SELECTED PASSAGE:
Archive for September, 2006

In the Beginning Was the Word

Saturday, September 16th, 2006

John 1:1-4

The prologue of the Gospel of John reasserts the word theology of Genesis 1 and the prophets.

 

Ask any Jew of the first or second century to finish the sentence, “In the Beginning . . .” and they would say, “. . .God created the heavens and the earth” (Genesis 1:1).  The first verses of the Gospel of John are meant to remind the reader of the creation account of Genesis 1.  John says, “In the beginning was the Word.”  Genesis 1 records that God created the world through word: “And God said, ‘let there be . . .’”  John’s prologue describes how the Word, being God, created the world.

 

Genesis 1 was placed at the very beginning of the Hebrew Bible during or after the exile in Babylon.  The Jews learned through the failure of the Judean monarchy and their subsequent exile that the way of the world -  the way of kings, armies, domination and violence – is not God’s way.  In the exile, they began to draw on more ancient stories in their past and developed a different way, a different theology: a nonviolent, prophetic theology of the word.

 

Finding themselves in the midst of the Babylonian empire, the Jews recognized there the theology of domination and violence that had led them astray.  The Babylonian state found it’s spiritual grounding and impetus in a story of domination and violence.  The central myth of the society told of a war between the gods by which the world was created.  Specifically, the leader of the winning faction, a male god named Marduke, created the world by tearing apart the body of a female god, named Tiamat.  The winning gods then created humans to be a slave labor force for them.

EXERCISE SET:
(A) Say whether each statement agrees with the post on John's prologue. Answer yes or no for each, and quote the words of the post that decide it.
(i) Genesis 1 was placed at the beginning of the Hebrew Bible before the exile in Babylon.
(ii) In the Babylonian myth, the winning gods created humans to be a slave labor force.
(iii) The first verses of John are meant to remind the reader of the creation account of Genesis 1.
(B) Pick up the post on John's prologue where it stops and write its next paragraph.

SUPPLIED MATERIAL:
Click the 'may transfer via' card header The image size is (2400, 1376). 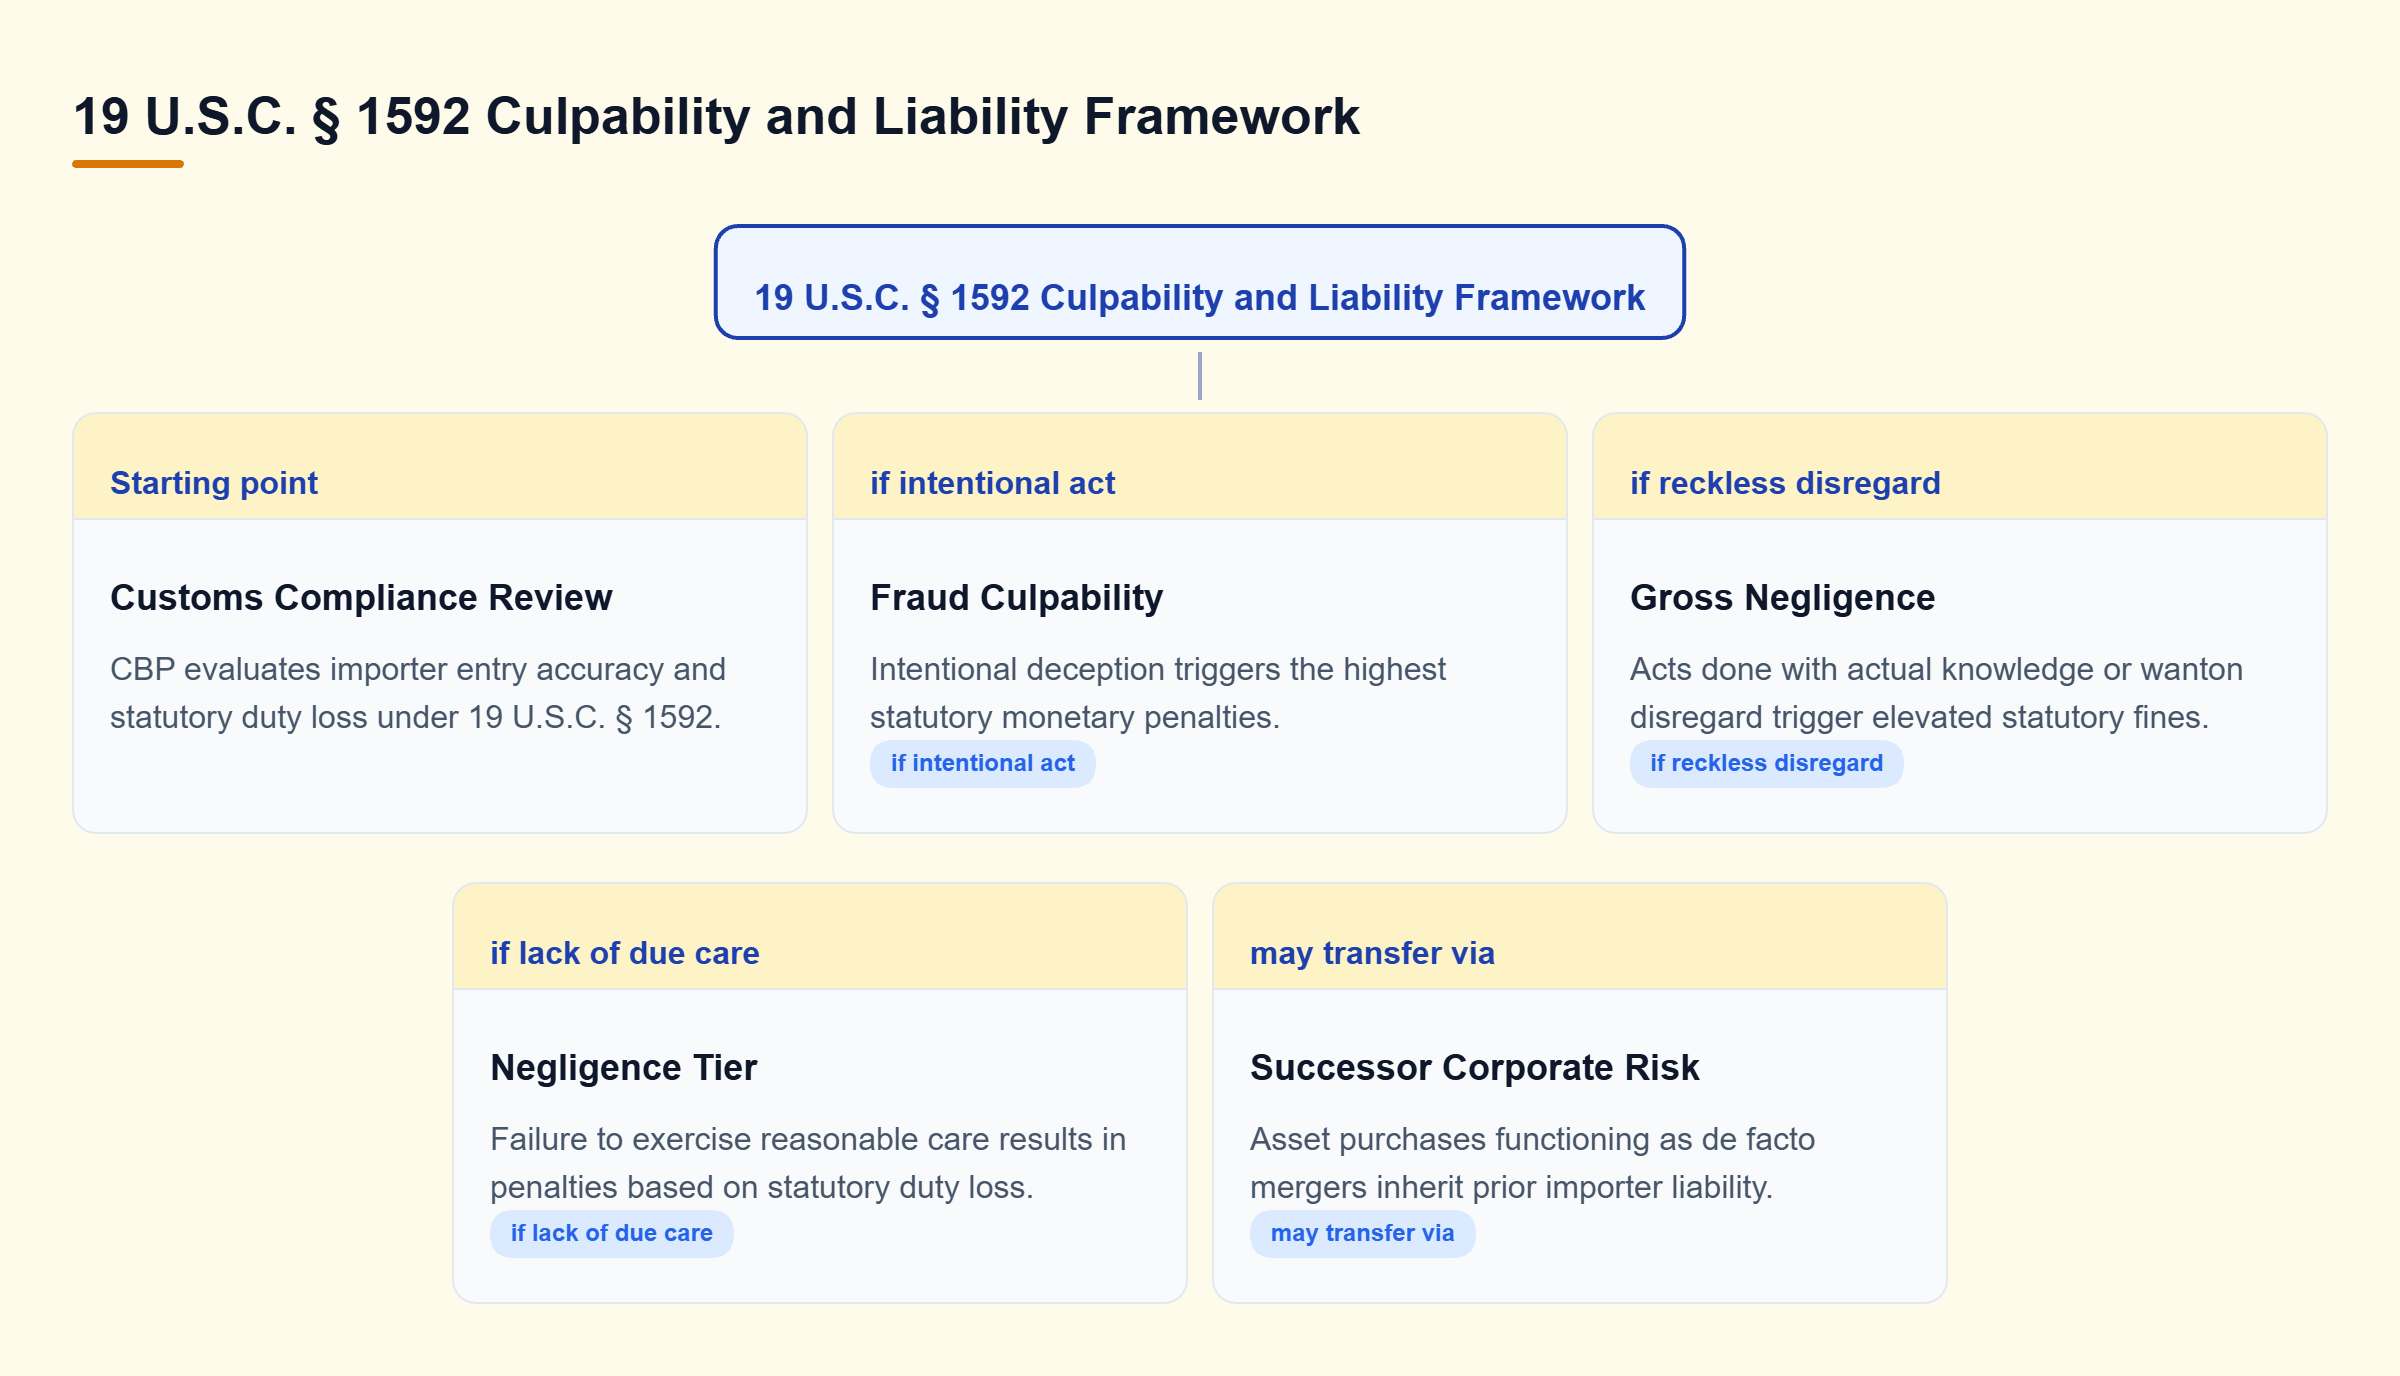pyautogui.click(x=1580, y=936)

RESULTS FOR EACH TASK:
(A)
(i) No: "Genesis 1 was placed at the very beginning of the Hebrew Bible during or after the exile in Babylon."
(ii) Yes: "The winning gods then created humans to be a slave labor force for them."
(iii) Yes: "The first verses of the Gospel of John are meant to remind the reader of the creation account of Genesis 1."

(B)
 

This story mythologically buttressed the political establishment of Babylon.  Marduke and his warrior gods represented the emperor and the ruling class who came to power through violence and domination.  The human beings, the mere mortals, of the story represented the common people, whose labor the ruling class exploited.

 

The Jews recognized this mythology as the partaking of the same spirituality that had led them astray, so they articulated a different version of how the world was created.  They told the story of a God who created through word, not through violence.  In their story, God created humans as the pinnacle of creation, in the divine likeness, and to have dominion, not to be dominated.  Their story reflected the theology and spirituality of the word.

 

This theology emerged from the Hebrew prophetic tradition.  The prophets spoke the Word of Yahweh.  They had warned the Israelites not to follow the ways of the nations, the ways of the world.  The word they spoke revealed sin, tore down kingdoms and recreated the world to be a place of justice and freedom, like the world of Genesis 1.

 

The prophets were not always recognized in their own time as true prophets speaking the Word of God, but the Jews, through their experience in exile, began to affirm their prophetic voice and claim it as their own in the midst of a hostile empire.  The Jews began to understand themselves as a prophetic people, a people of the word, not a people of empire and violence led by a series of autocratic kings.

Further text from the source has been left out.